HSRCPAY Documentation

Welcome to the documentation

Introduction to HSRC Pay docs: payment orchestration, sandbox, checkout, routing, and the path to production.

Start here

HSRC Pay is not a payment button; it is an orchestration layer that models, tests, and runs payment behavior. This documentation is designed to help you understand payment lifecycle, provider adapters, sandbox network, routing, and event/webhook discipline in a single product language.

What does HSRC Pay provide?

HSRC Pay does not fit the classic payment gateway narrative. It brings together the merchant payment intent, payment method data, provider selection, provider execution results, charge attempts, webhook/event delivery, and operational visibility under one lifecycle.

The goal is to make provider complexity manageable for merchants through a single API, a single state model, and a single event discipline.

Where should you start?

Position the product

Read HSRC Pay Overview to understand why the platform is an orchestration layer that reduces provider dependency, not just a gateway.

Learn the payment lifecycle

On Payment Lifecycle and Confirm, clarify the difference between creating a payment and starting provider execution.

Choose an integration model

For hosted checkout, follow the Checkout Session Guide.
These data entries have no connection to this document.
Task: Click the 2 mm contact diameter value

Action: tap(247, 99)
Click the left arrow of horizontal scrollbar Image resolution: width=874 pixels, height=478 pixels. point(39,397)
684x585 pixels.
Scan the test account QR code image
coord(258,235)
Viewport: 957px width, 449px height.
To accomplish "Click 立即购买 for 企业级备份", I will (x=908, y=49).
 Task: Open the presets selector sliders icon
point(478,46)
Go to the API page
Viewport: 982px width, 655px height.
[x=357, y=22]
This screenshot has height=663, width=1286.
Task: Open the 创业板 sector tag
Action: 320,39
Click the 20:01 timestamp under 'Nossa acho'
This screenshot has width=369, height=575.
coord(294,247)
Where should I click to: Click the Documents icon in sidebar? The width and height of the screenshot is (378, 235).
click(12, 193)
For API-only, start from Payment Flows.

Rehearse in sandbox

Use Sandbox Network, Sandbox Cards, 3DS Simulation, and Testing Declines to test behaviors beyond success as well.
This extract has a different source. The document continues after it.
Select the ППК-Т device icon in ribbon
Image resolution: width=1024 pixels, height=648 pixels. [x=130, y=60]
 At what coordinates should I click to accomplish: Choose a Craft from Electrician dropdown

Complete production readiness checks

Validate webhook, idempotency, trace, credential separation, and operational controls with Integration Readiness.

Persona-based routes

ProfileFirst readNext stepWatch out for
Developer integrating for the first timeHSRC Pay OverviewPayment Lifecycle and ConfirmCreating a payment is not the same as starting collection
Merchant using hosted checkoutCheckout Session GuideWebhook DeliveryRedirect result alone is not final payment proof
Team doing API-only integrationPayment FlowsData Modelsrequires_action and decline outcomes must be handled
Team reviewing provider/routing architectureProvider and Adapter ModelRouting SimulationProvider behavior should be read through adapter and confirm orchestrator language
QA/engineering doing sandbox testingSandbox NetworkTesting DeclinesTesting with only a success card is not enough

Core concepts

ConceptShort meaning
PaymentMerchant payment intent or business record
ChargeAuthorization or financial attempt at provider/rail level
ConfirmControlled step that moves a payment into provider execution
Payment MethodHow the user pays: card, wallet, bank transfer, or local method
Provider adapterProvider-specific pay / capture / refund / 3DS resume implementation
Confirm orchestratorTries routing candidates; produces confirmResult and lifecycle status
routing_strategyConfirm API field (narrows via config or provider identifier)
Normalized ResultAdapter kind (success, requires_action, declined, error) mapped to Payment status
Sandbox NetworkTest network that rehearses payment behavior without real money movement

Before going to production

  • Clarify the Payment and Charge distinction within your team.
  • Verify checkout redirect results with webhook or server-side query.
  • Test requires_action, timeout, hard decline, and soft decline scenarios.
  • Separate sandbox credentials from production credentials.
  • Mask card data, provider secrets, signature material, and raw provider payload logs.
  • Design your webhook handler to be idempotent.
  • Confirm you can trace payment attempts with trace/request id.

Security boundary

The sandbox environment does not create real money movement. Do not move production cards, production credentials, or real customer data into sandbox test payloads.